GIVEN TASK A: In the passage about raising Seth in a blended family, how many children do the writer and Eric have combined?
GIVEN TASK B: List every person named in the passage about raising Seth in a blended family.
GIVEN TASK C: Pick up the passage about raising Seth in a blended family after its final sentence and continue it for a paragraph in the same voice.

--- Start QUOTED PASSAGE ---

Seth's birth has changed a lot of things in my relationship with Eric. We're not married and not living together, so we're trying to raise our baby together but separately. Which has been a struggle.
Eric proposed to me right before Seth was born, but we have yet to set a wedding date. However, we've been encouraging his children to be more comfortable in my home. We talk to all eight children about the two of us getting married and about when they will all move in with us. We've discussed who will have what bedroom and even went to pick out potential paint colors for those bedrooms. I obviously want all our kids to feel comfortable about this impending change. So far, we've met little resistance. We're so blessed that all our children get along. We have a few squabbles here and there, but nothing serious. They look forward to being together and get along when they are together.
Eric and I now have a combined total of nine children. I have five, he has three and we have Seth. It's been a challenge to let all of the kids feel they have enough bonding time with Seth. I let Eric take the baby to his house a couple times so his kids could have uninterrupted bonding time, but it frustrated me because it felt as if he was dividing our families, which is completely counterproductive to what we've been trying to accomplish. I understood where he was coming from, my children live with Seth and are able to hold him and bond with him whenever they want. But I want the kids to all feel like they share a brother and so they need to learn to SHARE their brother. A compromise was telling my kids (mostly Mckenzie) that when Eric's kids are here, they can hold the baby without my kids hovering over them waiting for a turn. That way his kids can have bonding time and my kids learn to share.

--- End QUOTED PASSAGE ---
--- Start STORED ROWS ---

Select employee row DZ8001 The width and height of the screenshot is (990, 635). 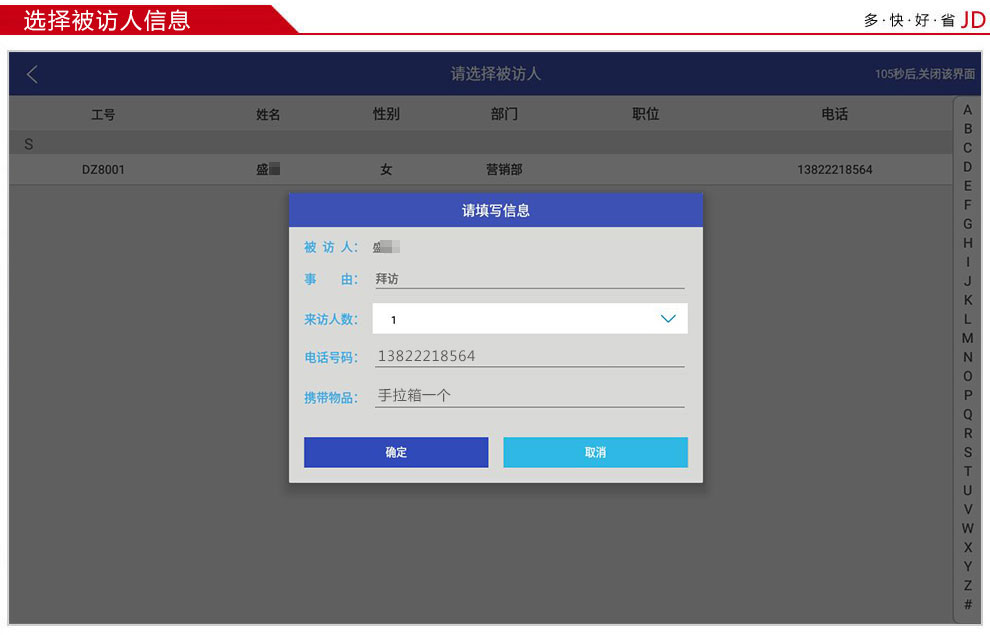click(x=103, y=170)
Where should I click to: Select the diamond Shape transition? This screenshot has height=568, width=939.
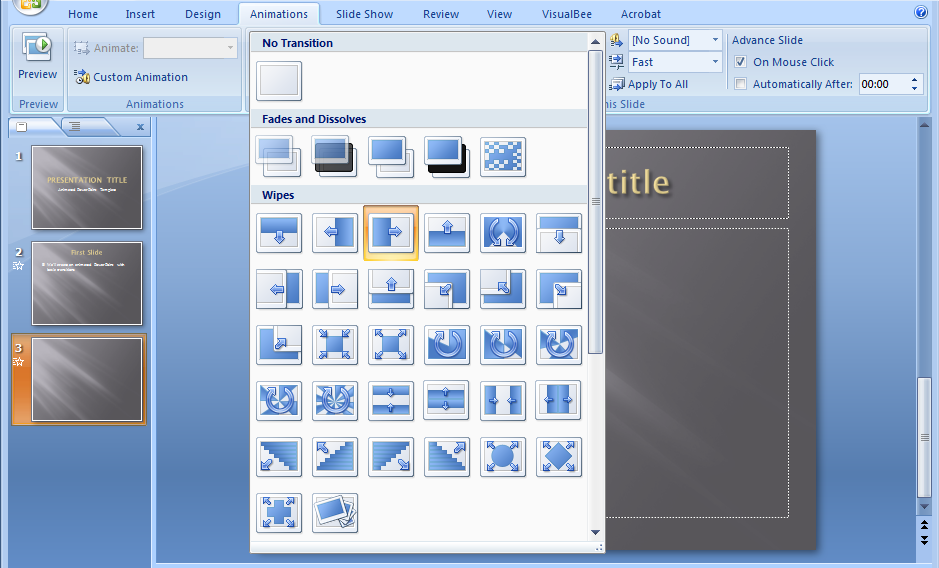558,457
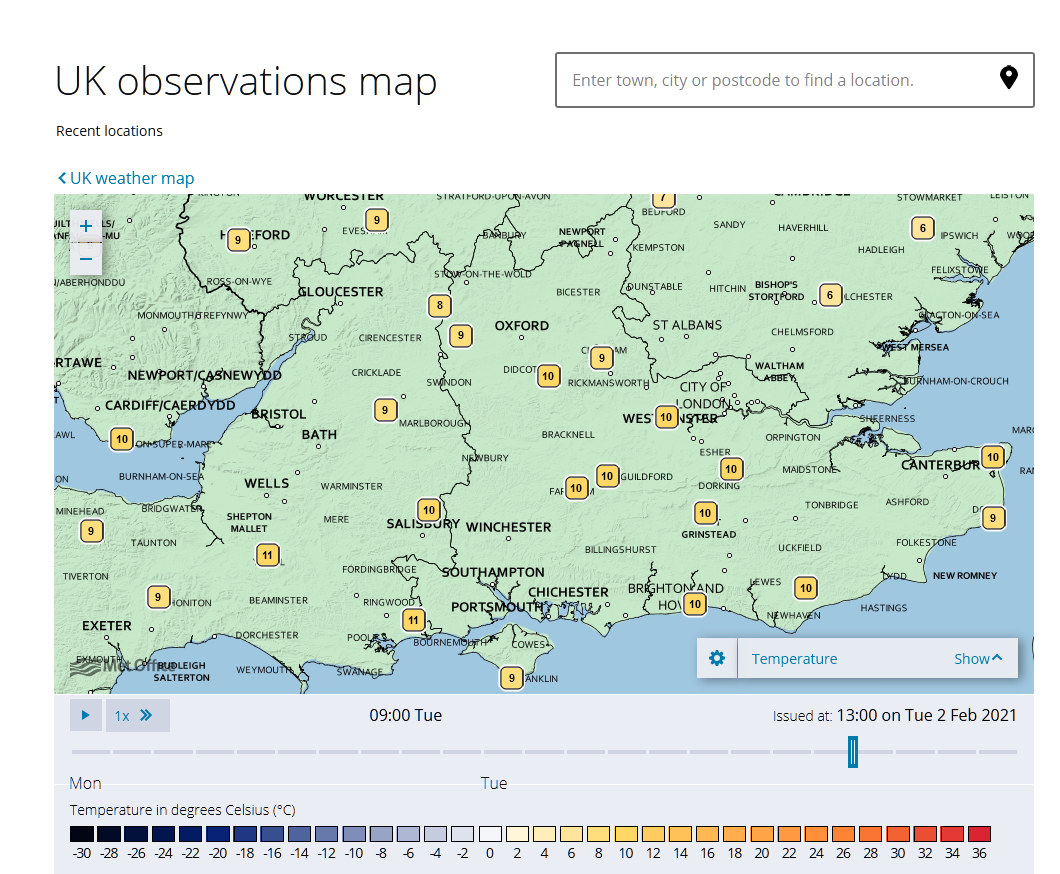Zoom out of the map

[x=86, y=258]
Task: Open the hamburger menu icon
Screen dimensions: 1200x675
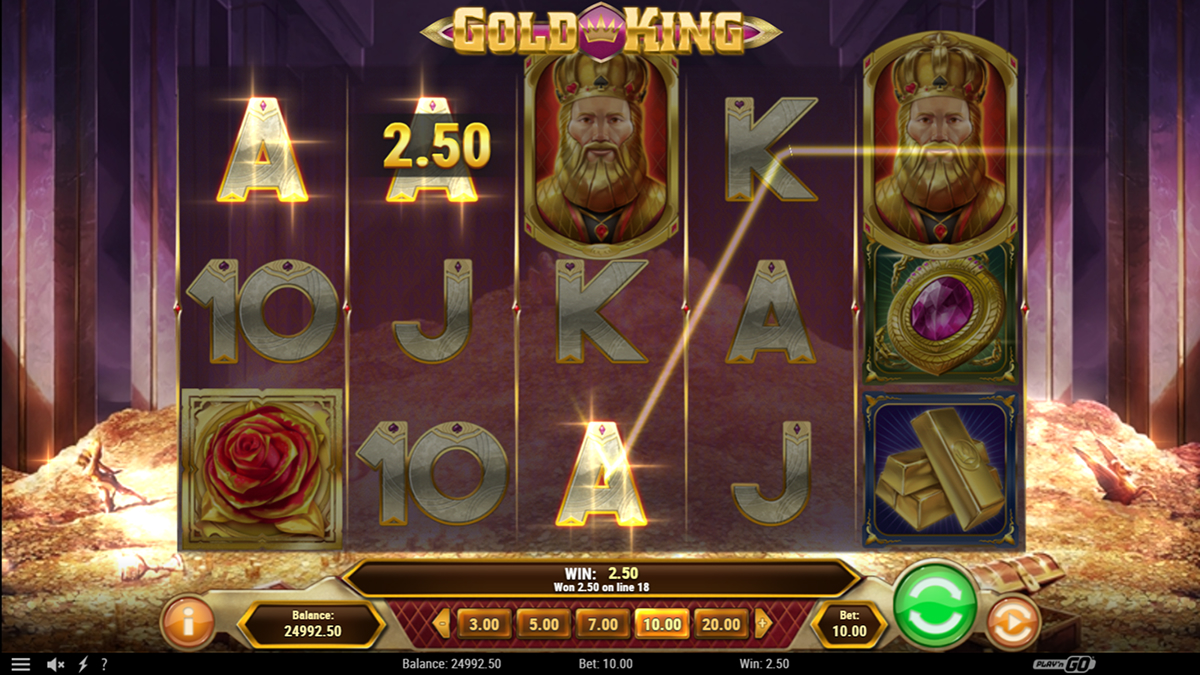Action: point(20,664)
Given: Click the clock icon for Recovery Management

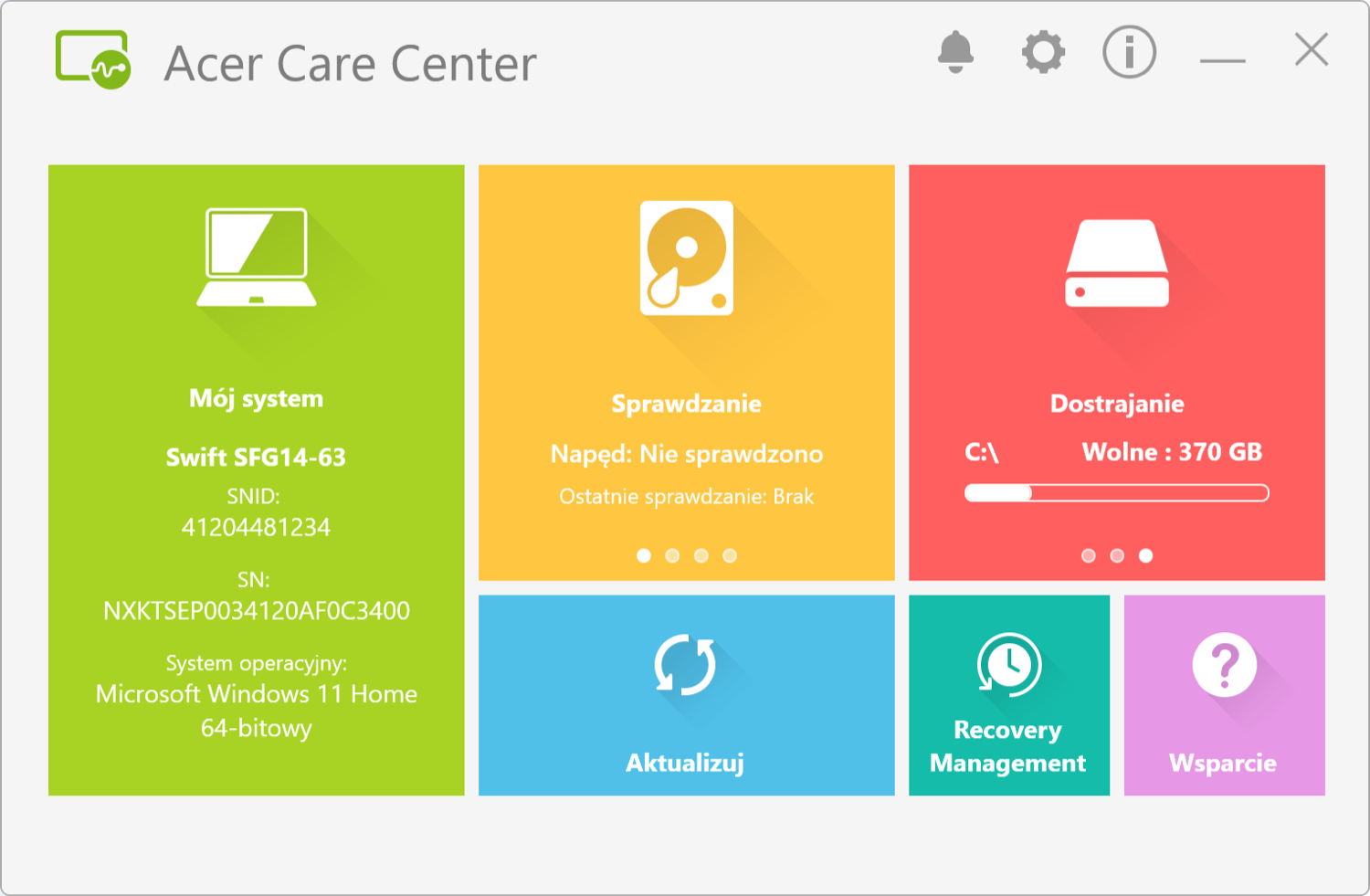Looking at the screenshot, I should (x=1009, y=665).
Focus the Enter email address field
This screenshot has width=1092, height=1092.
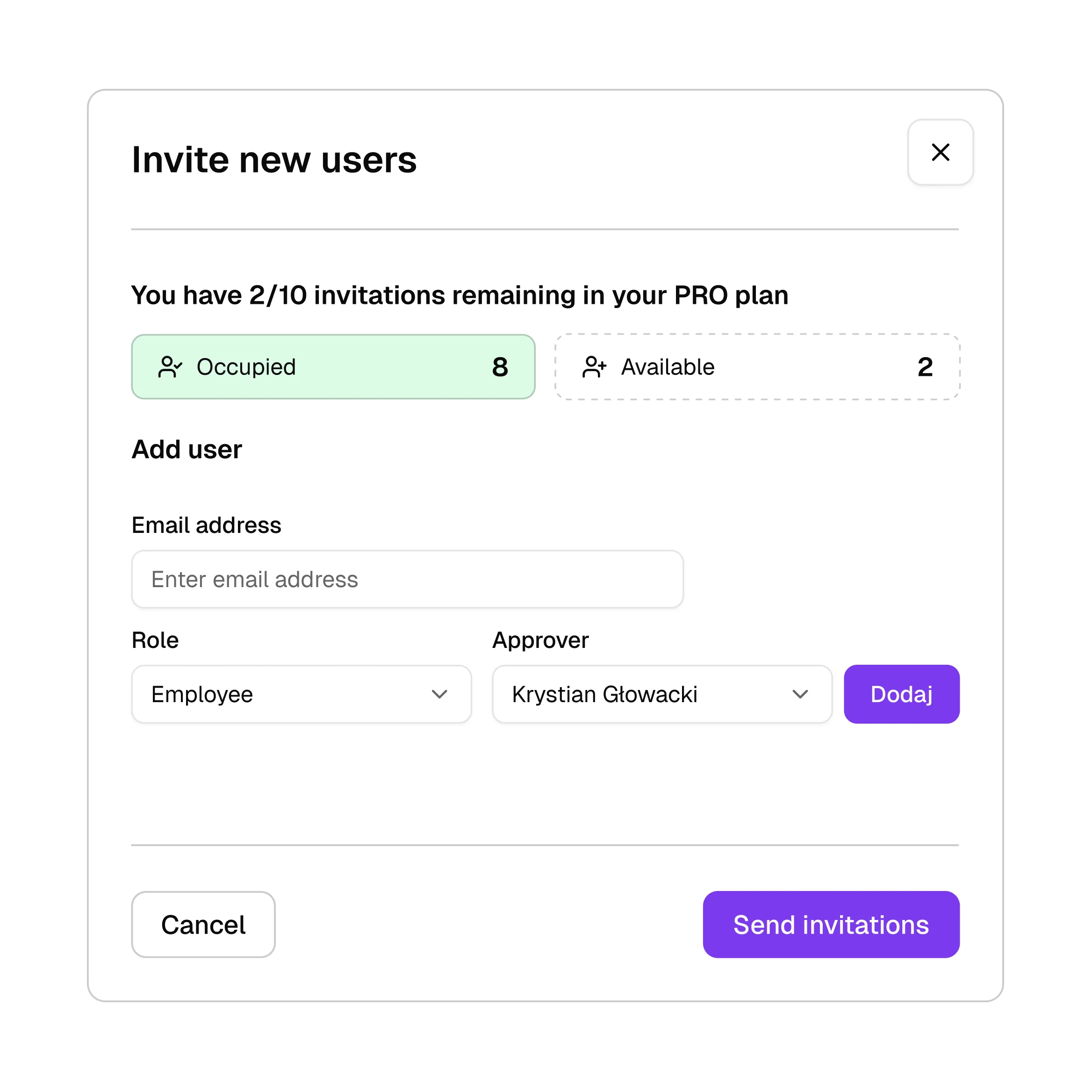click(407, 579)
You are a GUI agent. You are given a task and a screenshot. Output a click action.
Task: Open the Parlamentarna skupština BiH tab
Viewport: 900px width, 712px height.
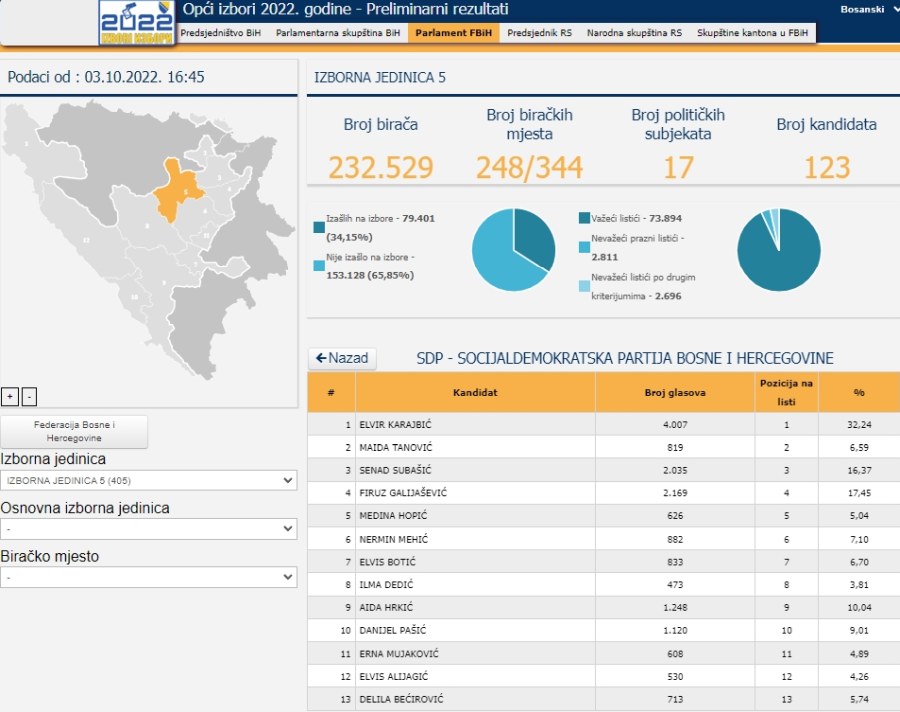(x=338, y=33)
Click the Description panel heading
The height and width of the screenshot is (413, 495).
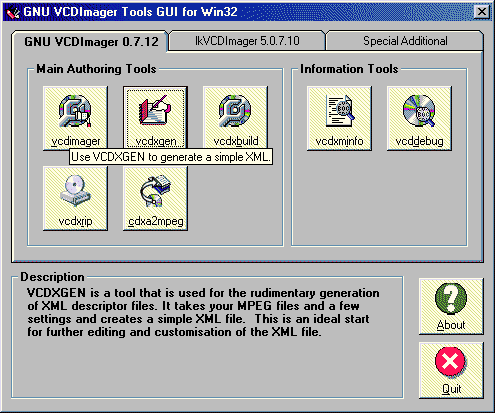click(52, 277)
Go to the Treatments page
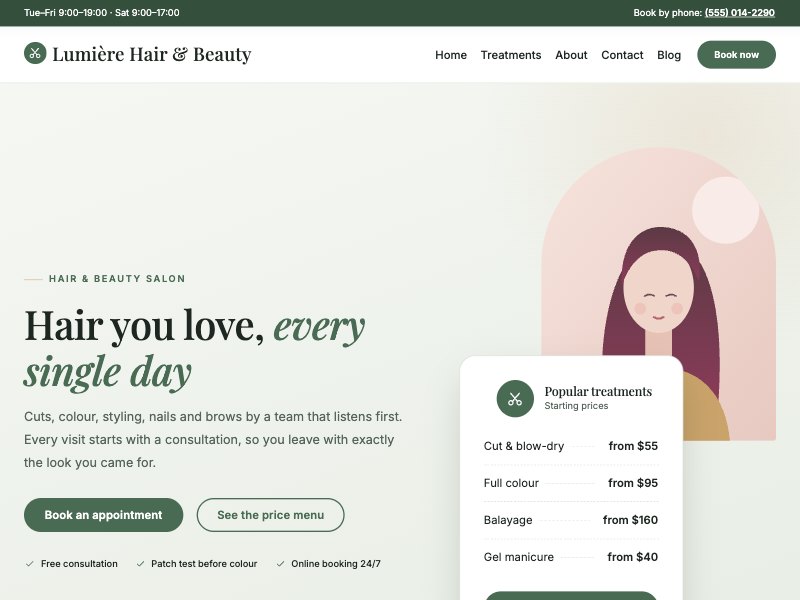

--- End STORED ROWS ---

TASK ANSWER A: Nine

TASK ANSWER B: Seth, Eric, Mckenzie

TASK ANSWER C:
I think another big change is that I'm more in love with Eric now that we have a son together. I want him here all the time. On nights when I get up with Seth alone, I want Eric to live here. But then I have my fears of what it will be like to have nine kids under one roof. What it will be like when I'm married again and lose the independence I feel I have. What it will be like to share my space with someone else. And then the overwhelming fear of, what if I can't make this marriage work? What if this one fails too?
A huge change is that my baby of seven years is no longer the baby. Carter is now a big brother and he's been having quite the adjustment. It's been heartbreaking to watch him at times, but at other times, I'm so proud of him for choices he makes. He is sweet to Seth. But there seems to be a war inside Carter. About a week before Seth was born, Carter did not want to go to school, so I decided to go with him to see what was going on. I just remember sitting at his teacher's desk and watching my baby boy struggle with his tender feelings and I felt so sad and so helpless. I was wishing I could look inside him and see what was making him so sad and so angry.
I'm not sure we ever really pinpointed what was wrong during that week. Eric, Doug and I all agreed that Carter's acting out had something to do with the baby. At times, Carter was proud he was going to be a big brother and at other times he lamented that his time as my baby was coming to an end. I tried to reassure him over and over that he will always be my baby. He would nod and smile, but he would also look at me as if he didn't buy what I was selling. I try very hard to lavishly praise him when he does something well and tenderly correct him when he does something wrong. I'm just trying to rebuild whatever broke inside him.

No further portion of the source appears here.